In the fibrotic stage, the lungs remain heavy, and show larger, still irregular areas of dense consolidation and scattered areas of gray fibrous tissue. As fibrosis progresses, the pleural surface may show the cobblestoning characteristic of underlying fibrosis. In some cases ARDS can be organized in the same fashion as seen in infants,33,34 producing radiographically hyperinflated lungs with cyst formation, a condition known in both as bronchopulmonary dysplasia (BPD). Grossly, the lungs are fibrotic with reorganized airspaces and cyst formation (Fig. 14–11). These cysts measure between 1 mm and several centimeters, and can be seen throughout the affected lung, but are most marked in the lung periphery. The cysts of BPD appear to be centered around alveolar ducts, and consist of irregular, inflamed, and densely fibrotic walls with collapse of the adjacent alveoli (Figs. 14–12 and 14–13). Within the scarred areas, the pulmonary vessels show thickened distorted walls with intimal fibrosis and narrowing or actual obliteration of their lumina. Patients who develop this syndrome tend to have required high-pressure ventilation with increased oxygen concentrations.35
Pathologic Differential Diagnosis
Histologic findings must always be interpreted in conjunction with the clinical findings, and failure to do so explains many of the misconceptions present in the older literature.
Idiopathic Interstitial Fibrosis (Usual Interstitial Pneumonia, Fibrosing Alveolitis)

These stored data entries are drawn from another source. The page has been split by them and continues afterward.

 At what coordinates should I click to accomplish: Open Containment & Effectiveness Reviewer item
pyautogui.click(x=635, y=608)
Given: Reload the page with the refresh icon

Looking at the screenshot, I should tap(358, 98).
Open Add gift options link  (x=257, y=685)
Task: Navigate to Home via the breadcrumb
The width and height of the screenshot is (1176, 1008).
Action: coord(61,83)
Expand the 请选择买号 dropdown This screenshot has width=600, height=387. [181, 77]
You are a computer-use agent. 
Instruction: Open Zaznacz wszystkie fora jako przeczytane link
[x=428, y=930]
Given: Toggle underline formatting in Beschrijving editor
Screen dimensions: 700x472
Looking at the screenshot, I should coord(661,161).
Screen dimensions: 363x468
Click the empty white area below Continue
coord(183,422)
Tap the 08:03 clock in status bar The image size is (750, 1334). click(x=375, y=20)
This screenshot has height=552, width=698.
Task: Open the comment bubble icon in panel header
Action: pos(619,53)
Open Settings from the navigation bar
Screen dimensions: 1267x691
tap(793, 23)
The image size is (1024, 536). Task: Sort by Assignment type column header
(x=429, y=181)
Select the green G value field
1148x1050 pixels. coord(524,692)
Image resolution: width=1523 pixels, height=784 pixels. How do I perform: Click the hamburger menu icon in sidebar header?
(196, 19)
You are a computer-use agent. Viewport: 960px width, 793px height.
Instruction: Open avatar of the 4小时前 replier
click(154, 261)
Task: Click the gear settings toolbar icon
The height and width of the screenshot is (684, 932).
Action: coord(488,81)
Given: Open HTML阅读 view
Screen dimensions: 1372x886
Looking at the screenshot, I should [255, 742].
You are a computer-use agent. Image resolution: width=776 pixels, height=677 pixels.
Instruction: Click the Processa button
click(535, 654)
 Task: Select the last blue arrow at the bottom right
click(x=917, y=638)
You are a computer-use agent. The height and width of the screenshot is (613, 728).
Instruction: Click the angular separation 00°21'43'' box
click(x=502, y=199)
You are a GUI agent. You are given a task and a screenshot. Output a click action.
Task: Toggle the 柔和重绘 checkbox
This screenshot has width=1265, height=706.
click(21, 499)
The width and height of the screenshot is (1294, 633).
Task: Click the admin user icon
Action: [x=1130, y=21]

It can be very difficult, and often impossible to discover the etiology of a fibrotic lung (see Chapter 20). Grossly, usual interstitial pneumonia (UIP) tends to spare the central aspects of the lung and has more severe peripheral fibrosis, whereas DAD affects the whole lung or lung lobe. Peripheral cyst formation is a hallmark of UIP, whereas cysts are less numerous and more irregularly distributed in organized DAD. On microscopy, the fibrotic walls in the airspaces in UIP are formed of dense bands of collagen with small foci of fibroblastic proliferation compared with the more poorly collagenized fibrous tissue in DAD with its obvious and diffuse fibroblastic proliferation. Although exacerbations of UIP can have hyaline membranes, these tend to occur within the honeycombed areas, providing a combination of obvious dense collagen and the superimposed acute inflammation with hyaline membranes. Clinically, the diseases are very distinct, UIP having a history of months to years, whereas DAD has the short-term history of ARDS described earlier. Some of the cases described by Hamman and Rich7 appear to have been cases of ARDS,36 as do many of the cases in the pneumoconiosis literature.9 The entity of acute interstitial pneumonia8 has the clinical and pathologic features of ARDS, but does not have a recognizable etiology; it is possible that at least some of the above cases represent acute interstitial pneumonia.